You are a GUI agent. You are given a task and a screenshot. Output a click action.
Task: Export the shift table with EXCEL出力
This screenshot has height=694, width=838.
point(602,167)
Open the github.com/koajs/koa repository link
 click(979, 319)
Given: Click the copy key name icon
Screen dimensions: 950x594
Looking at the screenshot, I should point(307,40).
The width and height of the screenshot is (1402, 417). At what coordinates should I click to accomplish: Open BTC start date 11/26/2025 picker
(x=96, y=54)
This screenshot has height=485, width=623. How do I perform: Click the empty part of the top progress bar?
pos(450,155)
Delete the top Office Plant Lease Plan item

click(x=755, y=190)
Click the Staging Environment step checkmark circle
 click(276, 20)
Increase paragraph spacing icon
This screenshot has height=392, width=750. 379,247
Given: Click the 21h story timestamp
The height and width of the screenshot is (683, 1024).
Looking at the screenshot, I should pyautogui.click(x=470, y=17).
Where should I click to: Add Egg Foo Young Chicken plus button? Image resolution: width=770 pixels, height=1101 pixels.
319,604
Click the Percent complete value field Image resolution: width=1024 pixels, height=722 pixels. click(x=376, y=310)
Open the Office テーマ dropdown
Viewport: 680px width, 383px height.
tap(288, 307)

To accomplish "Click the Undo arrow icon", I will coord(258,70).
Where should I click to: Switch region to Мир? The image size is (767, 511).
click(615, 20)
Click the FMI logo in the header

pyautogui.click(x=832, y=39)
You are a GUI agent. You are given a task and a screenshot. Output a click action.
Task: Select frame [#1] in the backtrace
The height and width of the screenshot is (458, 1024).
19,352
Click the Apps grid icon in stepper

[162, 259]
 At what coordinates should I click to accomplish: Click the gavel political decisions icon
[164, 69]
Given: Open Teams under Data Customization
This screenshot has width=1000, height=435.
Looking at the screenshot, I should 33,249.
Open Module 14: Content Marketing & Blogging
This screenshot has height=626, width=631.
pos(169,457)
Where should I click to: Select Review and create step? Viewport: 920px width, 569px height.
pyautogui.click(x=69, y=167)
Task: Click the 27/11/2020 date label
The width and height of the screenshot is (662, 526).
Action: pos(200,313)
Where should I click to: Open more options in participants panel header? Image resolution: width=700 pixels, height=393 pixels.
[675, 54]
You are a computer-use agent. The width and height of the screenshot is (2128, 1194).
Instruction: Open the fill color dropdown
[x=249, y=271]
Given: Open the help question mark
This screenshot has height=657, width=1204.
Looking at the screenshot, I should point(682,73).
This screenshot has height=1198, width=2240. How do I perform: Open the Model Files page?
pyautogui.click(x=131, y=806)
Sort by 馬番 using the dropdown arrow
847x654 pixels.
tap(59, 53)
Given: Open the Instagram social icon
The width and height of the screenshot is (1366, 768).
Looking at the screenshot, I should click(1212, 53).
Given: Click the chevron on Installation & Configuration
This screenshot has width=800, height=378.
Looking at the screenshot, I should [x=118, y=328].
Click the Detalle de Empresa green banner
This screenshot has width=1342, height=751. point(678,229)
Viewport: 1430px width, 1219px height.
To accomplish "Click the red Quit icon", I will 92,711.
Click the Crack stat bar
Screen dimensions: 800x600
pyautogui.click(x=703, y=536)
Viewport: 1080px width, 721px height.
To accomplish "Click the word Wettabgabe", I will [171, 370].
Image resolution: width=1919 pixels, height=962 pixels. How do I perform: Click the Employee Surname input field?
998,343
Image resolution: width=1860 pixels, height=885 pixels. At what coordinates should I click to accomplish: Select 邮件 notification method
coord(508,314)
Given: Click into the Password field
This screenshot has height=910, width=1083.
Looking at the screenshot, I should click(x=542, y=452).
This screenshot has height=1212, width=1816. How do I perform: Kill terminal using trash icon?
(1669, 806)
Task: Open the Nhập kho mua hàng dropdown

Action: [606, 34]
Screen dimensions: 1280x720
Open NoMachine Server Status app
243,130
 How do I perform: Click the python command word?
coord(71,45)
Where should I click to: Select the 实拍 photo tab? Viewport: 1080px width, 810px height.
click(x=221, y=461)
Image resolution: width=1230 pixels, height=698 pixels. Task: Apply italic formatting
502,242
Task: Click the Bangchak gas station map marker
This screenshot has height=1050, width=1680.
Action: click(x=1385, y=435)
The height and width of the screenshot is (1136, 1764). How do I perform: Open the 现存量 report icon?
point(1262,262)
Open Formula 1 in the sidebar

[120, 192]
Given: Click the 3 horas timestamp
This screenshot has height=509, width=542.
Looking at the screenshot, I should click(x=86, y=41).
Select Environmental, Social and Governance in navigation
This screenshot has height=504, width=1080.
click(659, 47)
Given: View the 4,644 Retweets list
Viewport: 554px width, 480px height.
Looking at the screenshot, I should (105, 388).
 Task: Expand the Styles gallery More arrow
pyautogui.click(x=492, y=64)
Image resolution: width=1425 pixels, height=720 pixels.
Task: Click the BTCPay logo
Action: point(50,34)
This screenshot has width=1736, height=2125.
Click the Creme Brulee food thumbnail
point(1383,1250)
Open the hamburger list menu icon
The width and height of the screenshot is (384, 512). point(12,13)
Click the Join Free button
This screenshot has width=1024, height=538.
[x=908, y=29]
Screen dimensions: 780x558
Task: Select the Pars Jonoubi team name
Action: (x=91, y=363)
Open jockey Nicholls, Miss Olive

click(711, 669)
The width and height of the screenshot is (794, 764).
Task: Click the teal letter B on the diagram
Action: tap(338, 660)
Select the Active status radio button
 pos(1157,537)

Problem | Transcribe every line of the listing above verbatim.

Result |
You are a GUI agent. You are given a task and a screenshot. Output a click action.
Task: Export the shift table with EXCEL出力
This screenshot has height=694, width=838.
point(602,167)
Open the github.com/koajs/koa repository link
 click(979, 319)
Given: Click the copy key name icon
Screen dimensions: 950x594
Looking at the screenshot, I should point(307,40).
The width and height of the screenshot is (1402, 417). At what coordinates should I click to accomplish: Open BTC start date 11/26/2025 picker
(x=96, y=54)
This screenshot has height=485, width=623. How do I perform: Click the empty part of the top progress bar?
pos(450,155)
Delete the top Office Plant Lease Plan item

click(x=755, y=190)
Click the Staging Environment step checkmark circle
 click(276, 20)
Increase paragraph spacing icon
This screenshot has height=392, width=750. 379,247
Given: Click the 21h story timestamp
The height and width of the screenshot is (683, 1024).
Looking at the screenshot, I should pyautogui.click(x=470, y=17).
Where should I click to: Add Egg Foo Young Chicken plus button? Image resolution: width=770 pixels, height=1101 pixels.
319,604
Click the Percent complete value field Image resolution: width=1024 pixels, height=722 pixels. click(x=376, y=310)
Open the Office テーマ dropdown
Viewport: 680px width, 383px height.
tap(288, 307)

To accomplish "Click the Undo arrow icon", I will coord(258,70).
Where should I click to: Switch region to Мир? The image size is (767, 511).
click(615, 20)
Click the FMI logo in the header

pyautogui.click(x=832, y=39)
You are a GUI agent. You are given a task and a screenshot. Output a click action.
Task: Select frame [#1] in the backtrace
The height and width of the screenshot is (458, 1024).
19,352
Click the Apps grid icon in stepper

[162, 259]
 At what coordinates should I click to accomplish: Click the gavel political decisions icon
[164, 69]
Given: Open Teams under Data Customization
This screenshot has width=1000, height=435.
Looking at the screenshot, I should 33,249.
Open Module 14: Content Marketing & Blogging
This screenshot has height=626, width=631.
pos(169,457)
Where should I click to: Select Review and create step? Viewport: 920px width, 569px height.
pyautogui.click(x=69, y=167)
Task: Click the 27/11/2020 date label
The width and height of the screenshot is (662, 526).
Action: pos(200,313)
Where should I click to: Open more options in participants panel header? Image resolution: width=700 pixels, height=393 pixels.
[675, 54]
You are a computer-use agent. The width and height of the screenshot is (2128, 1194).
Instruction: Open the fill color dropdown
[x=249, y=271]
Given: Open the help question mark
This screenshot has height=657, width=1204.
Looking at the screenshot, I should point(682,73).
This screenshot has height=1198, width=2240. How do I perform: Open the Model Files page?
pyautogui.click(x=131, y=806)
Sort by 馬番 using the dropdown arrow
847x654 pixels.
tap(59, 53)
Given: Open the Instagram social icon
The width and height of the screenshot is (1366, 768).
Looking at the screenshot, I should click(1212, 53).
Given: Click the chevron on Installation & Configuration
This screenshot has width=800, height=378.
Looking at the screenshot, I should [x=118, y=328].
Click the Detalle de Empresa green banner
This screenshot has width=1342, height=751. point(678,229)
Viewport: 1430px width, 1219px height.
To accomplish "Click the red Quit icon", I will 92,711.
Click the Crack stat bar
Screen dimensions: 800x600
pyautogui.click(x=703, y=536)
Viewport: 1080px width, 721px height.
To accomplish "Click the word Wettabgabe", I will [171, 370].
Image resolution: width=1919 pixels, height=962 pixels. How do I perform: Click the Employee Surname input field?
998,343
Image resolution: width=1860 pixels, height=885 pixels. At what coordinates should I click to accomplish: Select 邮件 notification method
coord(508,314)
Given: Click into the Password field
This screenshot has height=910, width=1083.
Looking at the screenshot, I should click(x=542, y=452).
This screenshot has height=1212, width=1816. How do I perform: Kill terminal using trash icon?
(1669, 806)
Task: Open the Nhập kho mua hàng dropdown

Action: [606, 34]
Screen dimensions: 1280x720
Open NoMachine Server Status app
243,130
 How do I perform: Click the python command word?
coord(71,45)
Where should I click to: Select the 实拍 photo tab? Viewport: 1080px width, 810px height.
click(x=221, y=461)
Image resolution: width=1230 pixels, height=698 pixels. Task: Apply italic formatting
502,242
Task: Click the Bangchak gas station map marker
This screenshot has height=1050, width=1680.
Action: click(x=1385, y=435)
The height and width of the screenshot is (1136, 1764). How do I perform: Open the 现存量 report icon?
point(1262,262)
Open Formula 1 in the sidebar

[120, 192]
Given: Click the 3 horas timestamp
This screenshot has height=509, width=542.
Looking at the screenshot, I should click(x=86, y=41).
Select Environmental, Social and Governance in navigation
This screenshot has height=504, width=1080.
click(659, 47)
Given: View the 4,644 Retweets list
Viewport: 554px width, 480px height.
Looking at the screenshot, I should (105, 388).
 Task: Expand the Styles gallery More arrow
pyautogui.click(x=492, y=64)
Image resolution: width=1425 pixels, height=720 pixels.
Task: Click the BTCPay logo
Action: point(50,34)
This screenshot has width=1736, height=2125.
Click the Creme Brulee food thumbnail
point(1383,1250)
Open the hamburger list menu icon
The width and height of the screenshot is (384, 512). point(12,13)
Click the Join Free button
This screenshot has width=1024, height=538.
[x=908, y=29]
Screen dimensions: 780x558
Task: Select the Pars Jonoubi team name
Action: (x=91, y=363)
Open jockey Nicholls, Miss Olive

click(711, 669)
The width and height of the screenshot is (794, 764).
Task: Click the teal letter B on the diagram
Action: tap(338, 660)
Select the Active status radio button
 pos(1157,537)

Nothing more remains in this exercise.